YOUR OBJECTIVE: Work through the records that follow and return each line containing the word "computer".

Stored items
-*-

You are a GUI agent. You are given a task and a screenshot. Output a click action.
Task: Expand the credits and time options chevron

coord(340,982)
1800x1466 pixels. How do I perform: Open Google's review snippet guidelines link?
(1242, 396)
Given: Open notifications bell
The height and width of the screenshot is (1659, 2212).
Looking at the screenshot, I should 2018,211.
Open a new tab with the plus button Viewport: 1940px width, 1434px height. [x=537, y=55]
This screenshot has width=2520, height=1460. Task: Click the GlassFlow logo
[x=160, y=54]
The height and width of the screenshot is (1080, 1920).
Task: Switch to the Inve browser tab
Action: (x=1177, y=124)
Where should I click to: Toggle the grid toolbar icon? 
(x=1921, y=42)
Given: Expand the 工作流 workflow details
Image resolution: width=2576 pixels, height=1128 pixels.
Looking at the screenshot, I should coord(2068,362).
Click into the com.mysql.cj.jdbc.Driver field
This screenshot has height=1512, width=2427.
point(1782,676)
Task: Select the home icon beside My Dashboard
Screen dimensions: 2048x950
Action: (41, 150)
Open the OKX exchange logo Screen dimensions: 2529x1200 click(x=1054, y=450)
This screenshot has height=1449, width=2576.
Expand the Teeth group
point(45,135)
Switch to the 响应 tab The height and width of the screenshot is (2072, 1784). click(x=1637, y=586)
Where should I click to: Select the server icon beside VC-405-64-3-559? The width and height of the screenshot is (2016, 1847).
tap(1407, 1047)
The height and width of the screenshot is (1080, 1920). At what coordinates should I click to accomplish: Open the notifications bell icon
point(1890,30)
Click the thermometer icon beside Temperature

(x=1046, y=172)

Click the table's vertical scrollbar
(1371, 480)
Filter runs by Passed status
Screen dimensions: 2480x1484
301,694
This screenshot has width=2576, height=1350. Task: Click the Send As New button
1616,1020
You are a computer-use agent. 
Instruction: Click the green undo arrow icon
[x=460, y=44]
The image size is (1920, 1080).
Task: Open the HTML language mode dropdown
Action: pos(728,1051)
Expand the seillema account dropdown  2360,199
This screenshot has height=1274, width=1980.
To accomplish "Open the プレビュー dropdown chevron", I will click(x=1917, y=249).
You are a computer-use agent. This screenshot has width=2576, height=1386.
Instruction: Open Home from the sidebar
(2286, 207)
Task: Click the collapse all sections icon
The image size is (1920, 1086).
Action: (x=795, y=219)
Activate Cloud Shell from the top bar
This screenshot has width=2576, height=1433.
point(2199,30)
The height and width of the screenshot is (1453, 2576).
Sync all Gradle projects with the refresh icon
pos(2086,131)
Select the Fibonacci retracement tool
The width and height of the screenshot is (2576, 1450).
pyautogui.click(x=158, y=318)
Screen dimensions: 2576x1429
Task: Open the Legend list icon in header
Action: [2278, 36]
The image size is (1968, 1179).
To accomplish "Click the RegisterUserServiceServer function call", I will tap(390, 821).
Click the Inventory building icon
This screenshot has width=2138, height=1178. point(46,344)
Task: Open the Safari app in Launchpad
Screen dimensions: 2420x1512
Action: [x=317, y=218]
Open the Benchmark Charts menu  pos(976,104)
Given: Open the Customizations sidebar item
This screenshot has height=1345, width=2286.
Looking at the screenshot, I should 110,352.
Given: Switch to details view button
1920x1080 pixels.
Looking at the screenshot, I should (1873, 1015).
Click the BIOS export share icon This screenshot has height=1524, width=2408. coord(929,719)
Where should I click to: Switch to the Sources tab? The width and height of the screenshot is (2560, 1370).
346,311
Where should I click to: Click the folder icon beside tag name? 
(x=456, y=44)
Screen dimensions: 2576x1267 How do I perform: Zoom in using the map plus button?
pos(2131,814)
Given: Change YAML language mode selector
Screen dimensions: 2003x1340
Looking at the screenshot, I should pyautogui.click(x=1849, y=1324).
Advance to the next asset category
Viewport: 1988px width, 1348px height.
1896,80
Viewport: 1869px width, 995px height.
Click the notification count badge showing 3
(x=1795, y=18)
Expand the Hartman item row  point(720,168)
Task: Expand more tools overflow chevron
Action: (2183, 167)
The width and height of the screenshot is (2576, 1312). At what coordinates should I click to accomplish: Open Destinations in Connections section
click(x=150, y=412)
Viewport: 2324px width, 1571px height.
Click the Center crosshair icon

-*-

WORKED SOLUTION:
You are a computer-use agent. 
You are a computer-use agent. This screenshot has width=2576, height=1386.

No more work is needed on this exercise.